Heres a link to a guy about a hour away from me. His food isnt bad. Didnt like his chicken. His prices are in there too. http://www.backyardbbq.com/catering.html


----------



## eaglewing

Got a local guy just outside STL County and has a setup in a lot of a small gas/liquor store with a TENT and everything.... been there for years...

I'm pretty sure he buys the MEDIUM spares from our Restaurant Depot here in STL, they are smaller that FULLs but bigger than STL style... they are really NOT very meaty IMO, but he has a following that keeps him hopping...

I believe he is at $19.00 for a rack of those ribs. Like I said tho, I get much meatier ribs when I go to the same RD or Sams so maybe he has found another supplier, but I am getting my website up and running and will probably be charging $20 reg, $22.50 for BBs

$30 - $35 is the going rate here for a 9lb (pre-cook wt.) Pork Butt

BTW, did anyone figure out a definitive answer to how much Pulled Pork Yields???

6oz or closer to 8oz is a normal PP serving???

Whats the Shrinkage on BUTTS??? I get mostly Bone-in


----------



## jirodriguez

eaglewing said:


> Got a local guy just outside STL County and has a setup in a lot of a small gas/liquor store with a TENT and everything.... been there for years...
> 
> I'm pretty sure he buys the MEDIUM spares from our Restaurant Depot here in STL, they are smaller that FULLs but bigger than STL style... they are really NOT very meaty IMO, but he has a following that keeps him hopping...
> 
> I believe he is at $19.00 for a rack of those ribs. Like I said tho, I get much meatier ribs when I go to the same RD or Sams so maybe he has found another supplier, but I am getting my website up and running and will probably be charging $20 reg, $22.50 for BBs
> 
> $30 - $35 is the going rate here for a 9lb (pre-cook wt.) Pork Butt
> 
> BTW, did anyone figure out a definitive answer to how much Pulled Pork Yields???
> 
> 6oz or closer to 8oz is a normal PP serving???
> 
> Whats the Shrinkage on BUTTS??? I get mostly Bone-in


The yield on pork butt is approx 60% of what you started with. Meaning you loose approx. 35-40% of the weight when it is cooked. As for you portion, part of that would also depend on your bun size, pick a bun try one of each size and see how it looks.


----------



## eaglewing

One thing you are right about is the BUNS... OH MY I have had some buns at places that are out of this world!!!
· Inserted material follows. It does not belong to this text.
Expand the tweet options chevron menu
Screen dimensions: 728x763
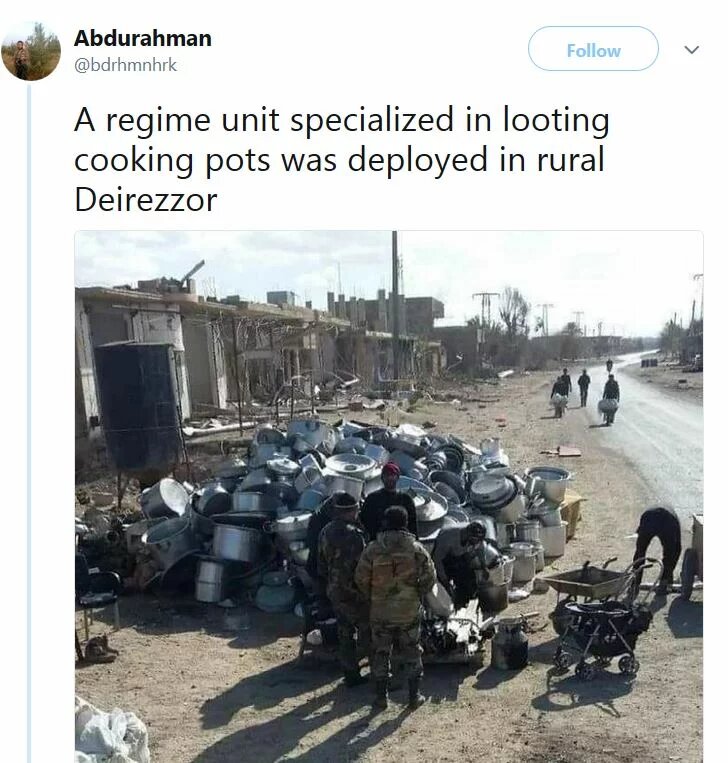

The only thing that SAMS and Restaurant Depot carry are your typical kind available in any Grocery store which just doesn't cut it for me...

We have so many BAKERYS here in STL, I guess I just nee to do my homework and get out....

For now tho, I will ASSUME that my customers will be using Grocery Buns and stick with the 5.5oz serving idea

THNX for the feedback


----------



## g-mans bbq

eaglewing said:


> BTW, did anyone figure out a definitive answer to how much Pulled Pork Yields???
> 
> 6oz or closer to 8oz is a normal PP serving???
> 
> Whats the Shrinkage on BUTTS??? I get mostly Bone-in


Shrinkage can very *55 to 65%*...on low and slow I nearly always get 65%. (boneless)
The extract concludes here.